Experiment 1 showed that rats consistently preferred alcohol over social interaction with a cagemate, irrespective of interaction duration. Experiment 2 showed that while chronic isolation increased motivation for social interaction, it did not alter the preference for alcohol over social interaction. Rats continued to show high preference for alcohol even when the effort to obtain it was 10-16 times higher than that for the social reward. Experiment 3 demonstrated that social interaction functions as a reinforcer, particularly in chronically isolated rats paired with group-housed partners. However, even with increased social reinforcement, alcohol preference remained high. Experiment 4 revealed that males displayed higher motivation and self-administration for alcohol than females, but no sex differences were observed in social reward seeking or choice. Both sexes strongly preferred alcohol over social interaction, although females shifted towards social reward at higher effort levels for alcohol. Overall, the vast majority of rats (approximately 90%) consistently preferred alcohol over social interaction across various conditions.

The study's findings contradict previous research using social choice models with other drugs, which showed that social interaction reduced self-administration of stimulants and opioids. This discrepancy might stem from differences in drug administration routes (oral vs. intravenous), rat strains (Wistar vs. Sprague-Dawley), or the relative reinforcing value of social interaction compared to other alternative rewards like saccharin. The consistent preference for alcohol over social interaction, even with increased effort costs, suggests unique interactions between alcohol and social rewards. Previous studies showed that social factors can both positively and negatively influence alcohol use and relapse. The findings suggest alcohol's potent rewarding effects override the reinforcing value of social interaction in these experiments. The stronger reinforcing properties of alcohol, along with potential confounding factors like stress induced by isolation, may explain the observed strong preference for alcohol.

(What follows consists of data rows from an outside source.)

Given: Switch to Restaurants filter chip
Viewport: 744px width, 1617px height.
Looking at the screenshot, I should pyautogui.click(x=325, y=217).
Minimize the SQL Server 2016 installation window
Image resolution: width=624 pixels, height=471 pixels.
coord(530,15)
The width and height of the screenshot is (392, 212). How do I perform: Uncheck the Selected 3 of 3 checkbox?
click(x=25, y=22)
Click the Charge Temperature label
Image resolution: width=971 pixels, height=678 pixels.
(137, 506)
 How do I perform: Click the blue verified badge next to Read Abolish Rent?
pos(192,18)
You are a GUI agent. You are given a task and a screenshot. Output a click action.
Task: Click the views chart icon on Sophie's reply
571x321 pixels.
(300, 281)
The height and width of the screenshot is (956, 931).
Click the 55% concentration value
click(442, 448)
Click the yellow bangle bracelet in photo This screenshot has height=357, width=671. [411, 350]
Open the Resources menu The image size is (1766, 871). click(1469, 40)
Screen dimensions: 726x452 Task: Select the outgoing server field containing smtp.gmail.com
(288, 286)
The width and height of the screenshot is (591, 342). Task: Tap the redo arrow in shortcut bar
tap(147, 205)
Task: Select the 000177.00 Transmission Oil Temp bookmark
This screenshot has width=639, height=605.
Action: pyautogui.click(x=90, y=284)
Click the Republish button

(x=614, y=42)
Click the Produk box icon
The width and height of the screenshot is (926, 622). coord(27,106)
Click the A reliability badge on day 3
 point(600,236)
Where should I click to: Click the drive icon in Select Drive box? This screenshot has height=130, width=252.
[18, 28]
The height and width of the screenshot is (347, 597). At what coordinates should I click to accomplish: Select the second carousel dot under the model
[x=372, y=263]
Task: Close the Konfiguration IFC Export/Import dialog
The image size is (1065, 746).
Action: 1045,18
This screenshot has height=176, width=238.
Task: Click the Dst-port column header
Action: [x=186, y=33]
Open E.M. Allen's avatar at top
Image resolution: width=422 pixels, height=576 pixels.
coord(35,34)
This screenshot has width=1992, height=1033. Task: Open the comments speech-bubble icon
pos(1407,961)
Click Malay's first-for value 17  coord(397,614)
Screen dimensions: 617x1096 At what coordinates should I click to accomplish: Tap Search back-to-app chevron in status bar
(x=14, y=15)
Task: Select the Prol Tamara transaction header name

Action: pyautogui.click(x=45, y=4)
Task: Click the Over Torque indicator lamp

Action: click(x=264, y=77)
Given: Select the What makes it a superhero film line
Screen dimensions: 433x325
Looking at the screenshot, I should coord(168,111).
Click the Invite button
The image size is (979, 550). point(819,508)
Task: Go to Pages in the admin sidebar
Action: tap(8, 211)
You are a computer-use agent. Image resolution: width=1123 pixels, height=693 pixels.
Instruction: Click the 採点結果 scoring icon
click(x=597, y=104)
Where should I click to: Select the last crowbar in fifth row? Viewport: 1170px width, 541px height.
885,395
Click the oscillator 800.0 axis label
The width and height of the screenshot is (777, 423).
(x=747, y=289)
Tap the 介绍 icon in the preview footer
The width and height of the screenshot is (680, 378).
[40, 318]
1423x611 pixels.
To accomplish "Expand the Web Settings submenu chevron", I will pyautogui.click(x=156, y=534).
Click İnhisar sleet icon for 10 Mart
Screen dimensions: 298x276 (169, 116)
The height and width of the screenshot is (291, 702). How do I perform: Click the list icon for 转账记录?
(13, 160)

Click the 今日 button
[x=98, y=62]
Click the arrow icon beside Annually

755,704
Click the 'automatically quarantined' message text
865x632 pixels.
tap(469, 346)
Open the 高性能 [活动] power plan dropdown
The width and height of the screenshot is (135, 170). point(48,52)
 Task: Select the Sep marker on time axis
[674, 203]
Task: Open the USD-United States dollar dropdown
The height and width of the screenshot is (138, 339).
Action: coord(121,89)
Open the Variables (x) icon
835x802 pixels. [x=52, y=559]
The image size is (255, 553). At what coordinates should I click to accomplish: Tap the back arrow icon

This study demonstrates that Wistar rats strongly prefer alcohol over social interaction in a discrete choice paradigm, a finding that contrasts with results using other drugs. This preference persists regardless of several experimental manipulations, highlighting potential unique interactions between alcohol and social reward. Future research should explore the underlying mechanisms driving this strong alcohol preference, investigate the role of different rat strains, and examine the relative reinforcing power of social interaction compared to other rewards. Further research is needed to fully understand the complex interplay between alcohol, social factors, and addiction.

The study primarily used Wistar rats, limiting the generalizability of the findings to other rat strains. The use of oral alcohol administration might influence the results compared to intravenous administration used in other studies. The experimental design, while comprehensive, might not encompass all factors influencing alcohol vs. social reward choice. The study could benefit from further investigation into the neural mechanisms underlying the observed preference and the specific interactions between alcohol and social rewards.